100 Days of Product Design #4

Design Name: Better Bottle

Design Description: A water bottle/travel mug

Design Purpose: When you look at any water bottle or coffee mug out there, you can instantly observe multiple flaws that they share. The first is that almost all of them are ugly, the designers who designed them didn’t put any care into the details of a product that is going to almost everyday. Secondly, they all have a specialized function, they are designed as either water bottles or travel coffee mugs, but none do both. Third, they all have flaws with their mechanisms. There is no way to tell whether you have fully screwed the top on and gotten a good seal, which leads to you spilling your drink all over the place and often all over yourself. I designed the Better Bottle to combat these flaws with other bottles, and make a well designed, all purpose, spill proof bottle.

Thought Process: I really wanted the Better Bottle to look unlike any other water bottle on the market, while still clearly conveying what it is. I started with a simple outline of a basic travel mug, and made slight alterations from there, so that the final product is a simple as possible, while still being recognizable. I wanted there to be a seamless transition between the main body of the bottle and the lid, making the bottle look as if it is one piece fused together. I made the opening a circle, as to fit the overall design language of the bottle. I wanted to make the lid itself pretty small in relation to the rest of the bottle, both so that the bottle could hold more, and because of the way that it makes the lid feel like a dial or manipulatable object.

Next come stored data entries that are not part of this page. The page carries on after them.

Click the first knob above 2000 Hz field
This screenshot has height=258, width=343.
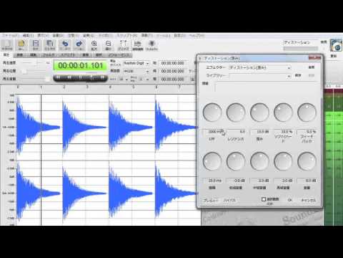(212, 113)
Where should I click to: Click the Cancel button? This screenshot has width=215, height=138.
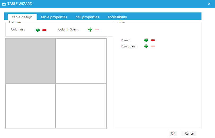pos(190,133)
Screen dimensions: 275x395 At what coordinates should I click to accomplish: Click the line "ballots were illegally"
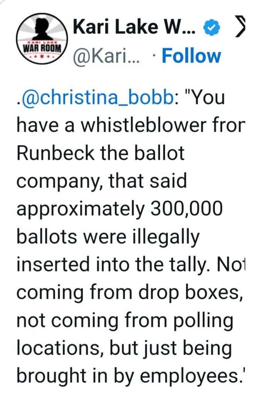pos(108,236)
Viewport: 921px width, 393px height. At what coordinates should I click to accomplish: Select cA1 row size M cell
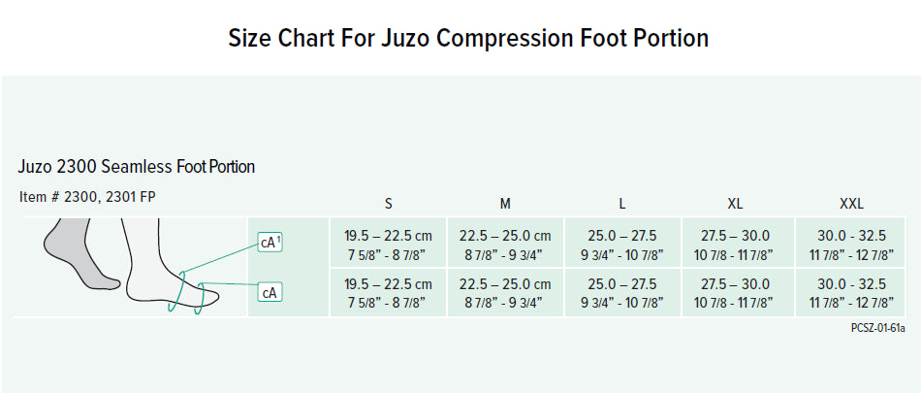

Product Specifications: The Better Bottle has two different openings, if you turn the bottles lid once, you will find the standard opening, a full circle ideal for drinking water and other cold beverages, and if you turn it again, you will find an opening in the shape of a semi-circle, ideal for drinking hot beverages like coffee or tea. These two openings allow the Better Bottle to function as both a bottle and a travel mug, depending on your preference, eliminating the need to buy two different products. The Better Bottle improves on faulty bottle designs by stopping the user from opening the bottle with an open lid and stopping them from drinking without a complete seal between the lid and the bottle. To do this, we devised and implemented a innovative new locking technique where the lid is separated into two parts, the first being a smaller portion that connects with the bottle, and the second being a larger, hollow portion that fits over and rotates around the smaller portion. In order to rotate the upper portion and line up the holes on the two parts, the lid must be completely screwed in so that the right amount of force is being applied on both the larger and smaller portions. Furthermore magnet located near the closed, bottle opening, and mug opening sections correspond with magnets located in the larger section of the lid, and when two magnets line up, a small bit of feedback can be felt, so you know exactly when you’ve locked the lid open or closed. To stop liquid from spilling when drinking, the bottle uses an innovative new technique where the threads for screwing on the lid on the bottle are on the inside of the bottle and those on the lid are on the outside, instead of the other way around, so any excess liquid just goes back into the main body of the bottle instead of the other way around. The outside of the bottle is made out of polished aluminum so that the bottle doesn’t get to warm or too cold, and the inside of the bottle is coated in aluminum oxide, to maintain the temperature of the liquid inside.